Conformal Risk Prediction for Non-Alcoholic Fatty Liver Disease Using Gradient Boosting with Distribution-Free Coverages
Pith reviewed 2026-06-28 17:34 UTC · model grok-4.3
The pith
Gradient boosting with conformal prediction yields NAFLD risk sets that meet distribution-free coverage guarantees.
A machine-rendered reading of the paper's core claim, the machinery that carries it, and where it could break.
Core claim
Coupling gradient-boosted trees with mutual-information stability selection and conformal prediction produces prediction sets for NAFLD risk whose marginal coverage exceeds any user-specified level, while the underlying scores achieve AUROC 0.912 internally and 0.891 externally and support a risk stratification in which the high-risk tier shows 4.7 times the 12-month progression rate of the low-risk tier.
What carries the argument
Conformal prediction sets constructed around gradient-boosting outputs, which enforce distribution-free marginal coverage on the individual risk estimates.
If this is right
- The conformal sets achieve 91.3% empirical coverage at the 90% nominal level.

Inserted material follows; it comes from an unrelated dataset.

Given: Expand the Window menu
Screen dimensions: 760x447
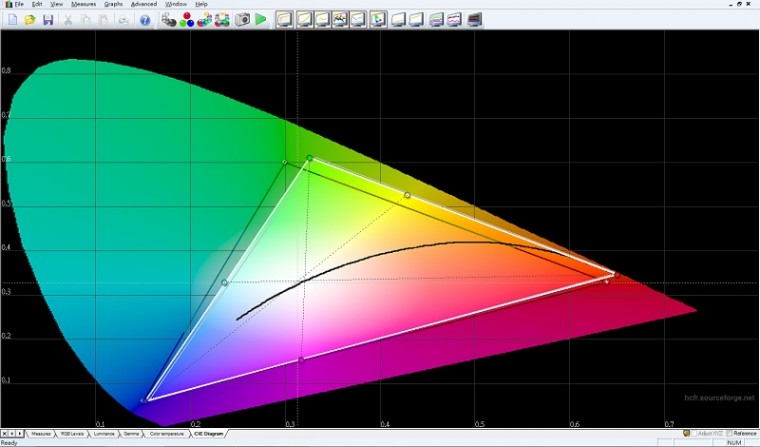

- The high-risk subgroup shows a 12-month progression rate 4.7 times that of the low-risk tier.
- The retained features (waist circumference, ALT, GGT, triglycerides, fasting glucose, BMI) match established metabolic risk factors.

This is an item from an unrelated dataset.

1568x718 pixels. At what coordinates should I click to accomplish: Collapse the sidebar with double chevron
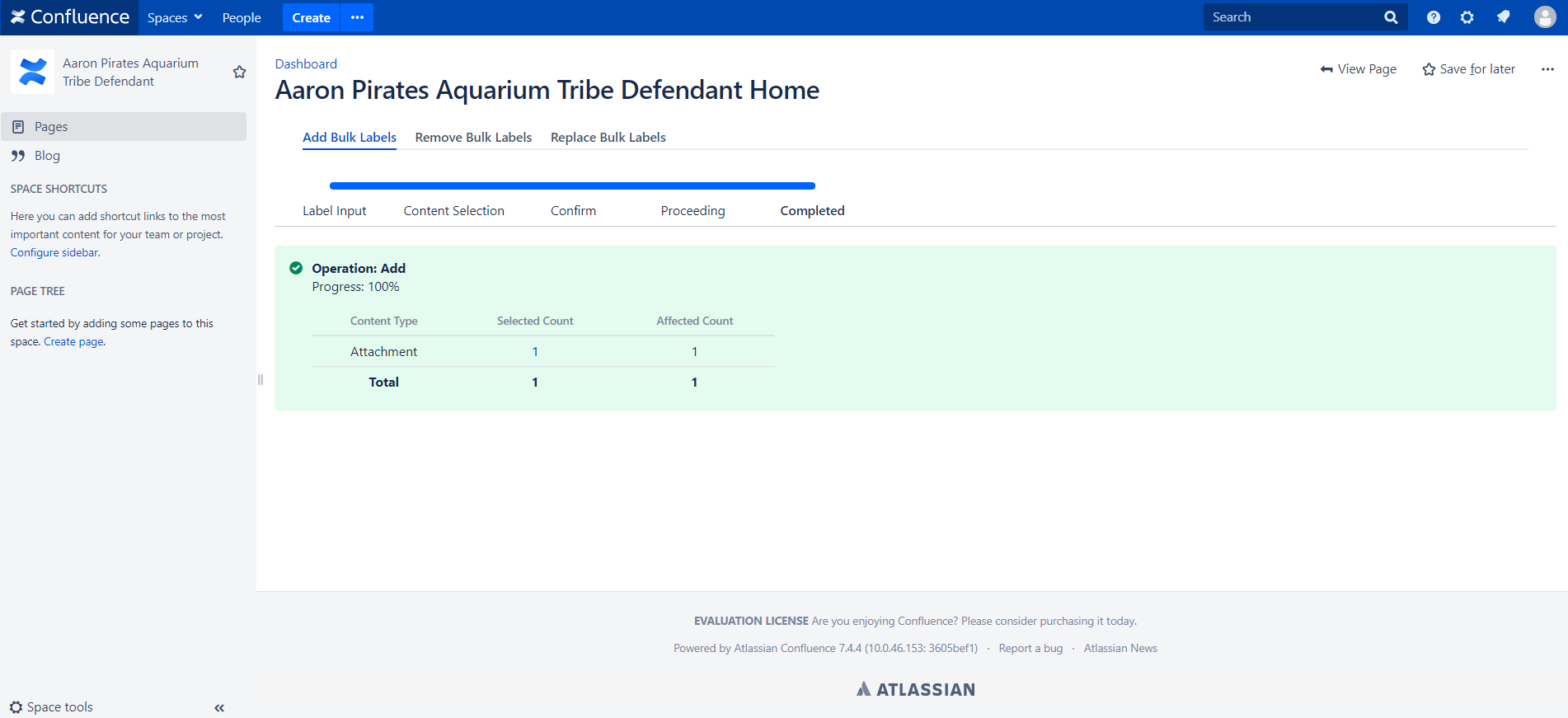point(219,707)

- The framework outperforms deep neural networks, TabNet, support vector machines, and logistic regression on both internal and external validation.
Where Pith is reading between the lines
- The same pipeline could be applied to other metabolic or hepatic conditions without altering the coverage guarantees, provided exchangeability holds.
- The compact feature subset may enable low-cost screening programs that avoid full laboratory panels.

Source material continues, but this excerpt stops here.